Data Engineer - Cloud Platform

Location Singapore
Discipline Information & Communications Technology
Job Reference BBBH144248_1728036123
Salary Negotiable
Consultant Name Sravanthi Gurram
Consultant Email [email protected]
Consultant Contact No. 6232 8818
EA License No. 02C3423
Consultant Registration No. R2197596


Responsibilities:

  • Design and build data pipelines: Create the infrastructure to collect, process, and store data from various sources.
  • Develop data assets platform: This platform provides a centralized repository for managing and accessing data assets.
  • Implement automated SQL generation: Create tools and processes to automatically generate SQL queries based on user-defined criteria or business requirements.
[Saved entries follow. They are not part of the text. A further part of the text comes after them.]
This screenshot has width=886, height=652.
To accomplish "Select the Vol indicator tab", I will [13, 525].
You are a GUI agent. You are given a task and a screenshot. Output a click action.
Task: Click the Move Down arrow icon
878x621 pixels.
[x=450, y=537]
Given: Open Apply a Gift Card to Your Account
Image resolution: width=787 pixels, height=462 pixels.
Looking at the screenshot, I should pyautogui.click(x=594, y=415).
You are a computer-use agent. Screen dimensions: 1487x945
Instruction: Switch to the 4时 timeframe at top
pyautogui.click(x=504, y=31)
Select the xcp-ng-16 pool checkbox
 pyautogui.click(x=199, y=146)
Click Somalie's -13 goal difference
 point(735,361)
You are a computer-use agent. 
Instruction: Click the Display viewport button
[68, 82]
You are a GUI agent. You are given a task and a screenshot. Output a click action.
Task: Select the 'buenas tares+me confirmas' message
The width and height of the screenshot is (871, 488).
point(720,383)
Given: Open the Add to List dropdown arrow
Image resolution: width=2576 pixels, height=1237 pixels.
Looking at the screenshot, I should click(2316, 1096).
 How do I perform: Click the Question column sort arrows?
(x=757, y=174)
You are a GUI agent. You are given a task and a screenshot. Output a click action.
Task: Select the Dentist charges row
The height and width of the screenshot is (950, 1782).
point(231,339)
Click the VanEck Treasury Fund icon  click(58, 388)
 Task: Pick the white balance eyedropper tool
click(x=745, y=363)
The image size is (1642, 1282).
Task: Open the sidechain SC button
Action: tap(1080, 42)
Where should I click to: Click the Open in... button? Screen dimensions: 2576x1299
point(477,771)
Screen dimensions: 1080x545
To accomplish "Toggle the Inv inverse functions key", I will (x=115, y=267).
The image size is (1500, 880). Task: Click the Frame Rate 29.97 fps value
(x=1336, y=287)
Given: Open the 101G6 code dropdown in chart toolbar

This can involve using techniques like query templates, metadata-driven generation, or machine learning algorithms.
  • Create new IPs in Singapore in area of expertise
  • Manage collaboration projects with Institute of Higher Learning or Research Institutes on new technology development
  • Overseas process development support for short term assignments


Key Qualifications/Requirements:

  • Bachelors (w/ min. 3 yrs of relevant working exp.)/ Masters (w/ min. 2 yrs of relevant working exp./ PhD (w/ min. 1 yr of relevant working exp.
    • Computer Science,
    • Data Science,
    • Statistics Applied Sciences, or related field.


Work experience/Skillset:

  • Programming skills : Proficiency in programming like Python, SQL, Java, or Scala is essential for data manipulation and automation.
  • Data Warehousing and ETL: Understanding of data warehousing concepts, ETL (Extract, Transform, Load) processes, and tools like Informatica, Talend, or Airflow.
  • Database Management: Knowledge of relational databases (MySQL, PostgreSQL, Oracle) and NoSQL databases (MongoDB, Cassandra) is crucial.
  • Cloud Platforms: Experience with deploying and managing data infrastructure.
  • Data Modelling: Ability to design and implement data models that effectively represent business requirements.
  • Data Quality: Understanding of data quality concepts, validation techniques, and tools.
  • Automation Tools: Familiarity with tools like Apache Airflow, Kubernetes, or Ansible for automating data pipelines and infrastructure.
  • Machine Learning: Basic understanding of machine learning algorithms can be beneficial for certain automation tasks, such as query optimization or anomaly detection.